While it’s quite typical for my blogs to take shots at the banks for failing to implement effective security controls, and at the financial regulators for being too slow at releasing guidelines, I think it’s time to emphasize that fighting fraud is a team effort.
By coincidence, my last blog entry, in early July, ended with this exact recommendation. Within a week, news came out that a bank, BankcorpSouth, is suing their customer for failing to adopt security controls, which made it easy for criminals to steal about $400,000.

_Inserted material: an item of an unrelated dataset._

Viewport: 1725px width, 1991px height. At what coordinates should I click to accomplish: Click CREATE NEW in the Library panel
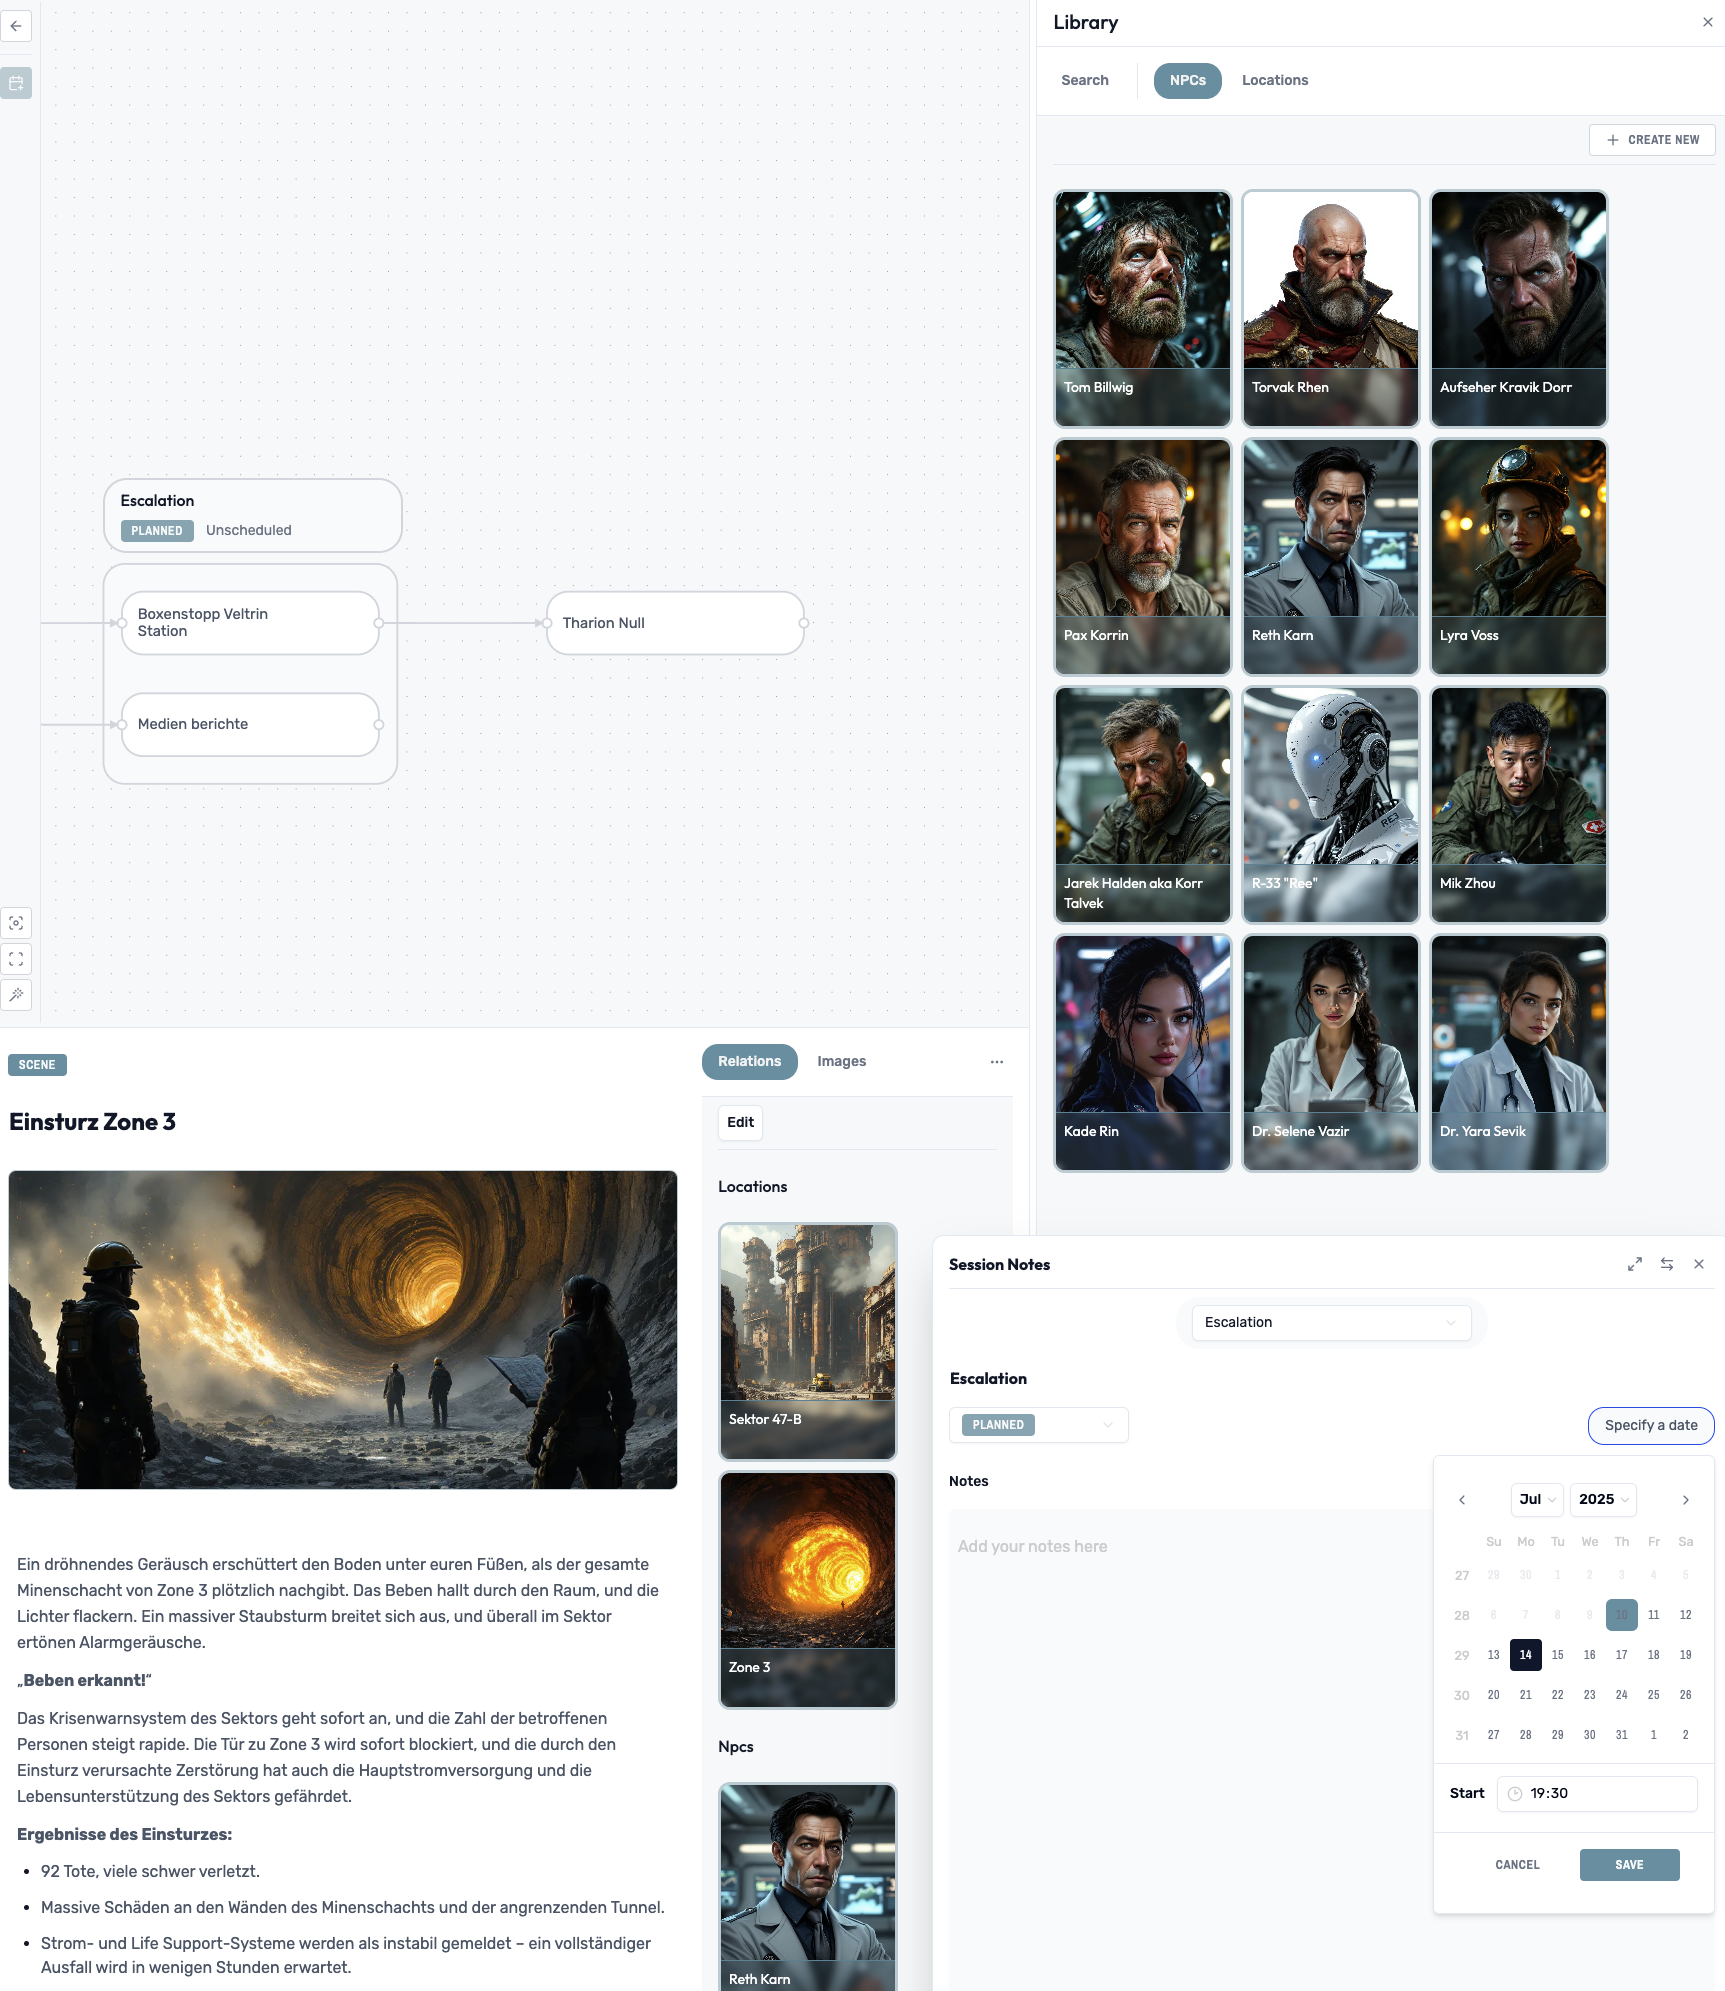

Interesting. I’ve read several articles about banks counter-suing their customers after a fraud loss. Typically, the bank’s claim is pretty lame. One example is found in a blog on the OceanBank/Patco construction case last year. Well, in the BankcorpSouth versus Choice Escrow and Land Title, the situation is quite different.
As reported by Tracey Kitten at bank Information Security, BankcorpSouth attempted, on several occasions, to get their customer to adopt available security controls to help protect against fraudulent wire transfers:
“In April 2009, when Choice Escrow signed up for the bank’s InView Automated Information Reporting Services, which include account access and management and provide businesses with the ability to schedule wire transfers, it opted out of the dual-control option, the counterclaim says. Later in 2009, Choice Escrow again declined to sign for the dual-control feature after BankcorpSouth asked the business to acknowledge in writing that it had voluntary chosen not to use the feature, according to the counterclaim.”
Dual controls are actually a very old and proven technique used in both the physical world and in online banking. A simple example of dual controls is when two individuals have separate keys and both are required to access a lock (e.g., a security deposit box).
Dual controls are also used online to prevent against unauthorized transactions where, typically, a supervisor will approve a transaction initiated by someone within their department. While dual-control mechanisms are not “bulletproof” protection against advanced fraud attacks, there is a very good chance that the fraud would have never occurred in this particular situation had they been used.
So, let me say it again: fighting fraud is a team effort. As consumers, small-business owners, or CFOs in large corporations, we all need to educate ourselves about the risks of conducting business online. AND, we need to take advantage of the security controls our banks offer to us. Without everyone doing their part, the criminals will quickly exploit the weak link.